Santa Iglesia Catedral de Córdoba

Fecha: 07/11/2002. Publicado en: Boletín Oficial de la Diócesis de Córdoba, X-XII de 2002. Pág. 221



Queridos hermanos sacerdotes, queridos Miguel Ángel y Mª Paz, hermanos todos de todas las comunidades que hoy nos hemos reunido para esta celebración y amigos, hermanos, familiares que os acompañan.

Nos hemos reunido para dar gracias a Dios por algo que casi no es necesario explicar. Basta con abrir los ojos, con verlo, para dar gracias a Dios por una historia que es vuestra historia, la de cada uno de los que estamos aquí, por la Misericordia que Dios, en su hijo Jesucristo, ha tenido con nosotros y con el mundo. Y damos gracias por el modo en que, para responder a la necesidad de redención del hombre, y justo en el momento en el que el pueblo de Dios se disolvía, se deshacía en un mundo cada vez más mundanamente poderoso, suscita de nuevo la realidad de la fe con una frescura, con una sencillez, una simplicidad que genera y permite ver con los ojos de nuevo un pueblo cristiano, o lo que es lo mismo, la Iglesia, la Esposa y el Cuerpo de Cristo. Eso es el Camino, junto con otras realidades, que representan una Gracia de Dios para el mundo y para la Iglesia entera en este momento.

Damos gracias a Dios por la aprobación de los Estatutos, con los que culmina toda una fase.

Yo estaba en una reunión de Obispos europeos en Viena en 1990 cuando el Santo Padre dirigió al Arzobispo Paul Josef Cordes la primera carta en la que hablaba del Camino como una vía, como un camino nuevo de evangelización, especialmente adecuado a los tiempos que vivimos, para la vida de la Iglesia y para la educación en la fe. Después lo he seguido de cerca y he participado en algunos de los momentos en los que el Santo Padre, de nuevo, ha dado gracias a Dios por la existencia de las Comunidades, por las familias en misión, por los seminarios Redemptoris Mater y por las vocaciones a la vida consagrada y al sacerdocio que surgían en esta experiencia del pueblo cristiano que renacía en la Iglesia.

■ ■ ■ ■ ■

INDICACIONES Y REQUISITOS ▸
Copia de nuevo el fragmento seleccionado, empezando por "Damos gracias a" y siguiendo hasta "en la Iglesia.", y cambia "Viena" por "Praga".

EXTRACTO DE DATOS ▸

■ ■ ■ ■ ■

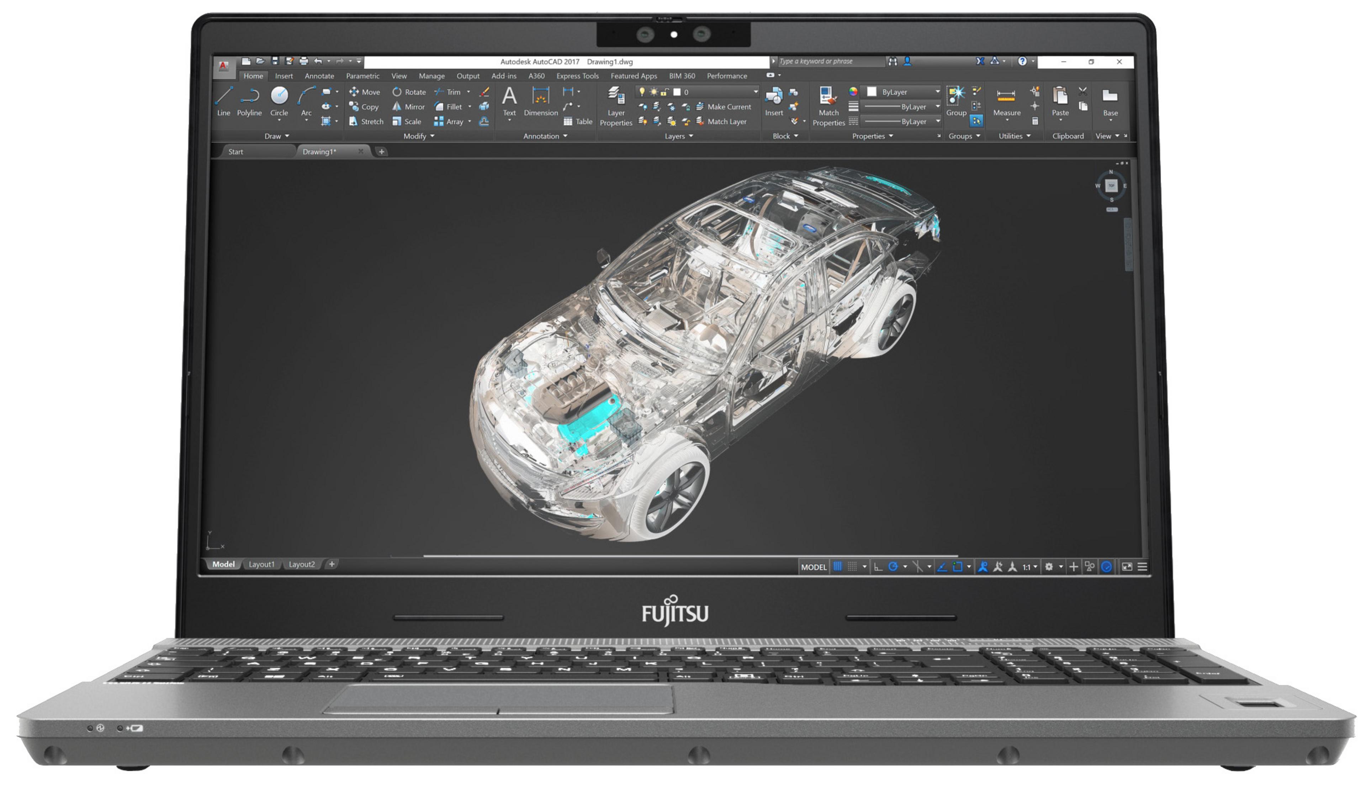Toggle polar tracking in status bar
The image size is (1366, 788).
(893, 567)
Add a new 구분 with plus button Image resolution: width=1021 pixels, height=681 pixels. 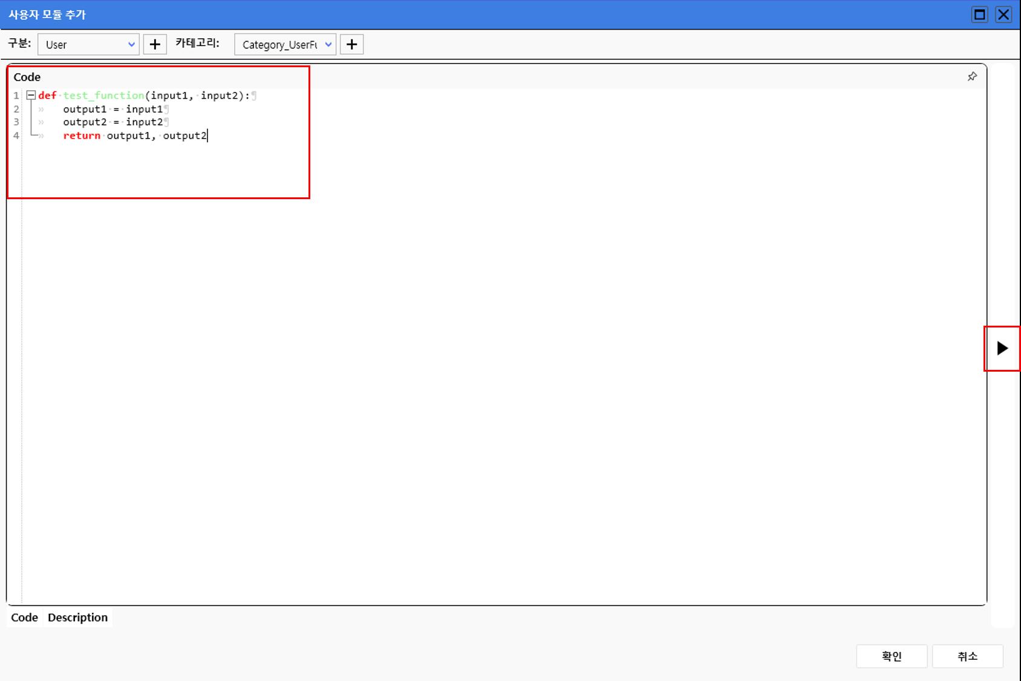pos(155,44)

■ ■ ■ ■ ■

SOLUCIÓN PROPUESTA ▸
Damos gracias a Dios por la aprobación de los Estatutos, con los que culmina toda una fase.

Yo estaba en una reunión de Obispos europeos en Praga en 1990 cuando el Santo Padre dirigió al Arzobispo Paul Josef Cordes la primera carta en la que hablaba del Camino como una vía, como un camino nuevo de evangelización, especialmente adecuado a los tiempos que vivimos, para la vida de la Iglesia y para la educación en la fe. Después lo he seguido de cerca y he participado en algunos de los momentos en los que el Santo Padre, de nuevo, ha dado gracias a Dios por la existencia de las Comunidades, por las familias en misión, por los seminarios Redemptoris Mater y por las vocaciones a la vida consagrada y al sacerdocio que surgían en esta experiencia del pueblo cristiano que renacía en la Iglesia.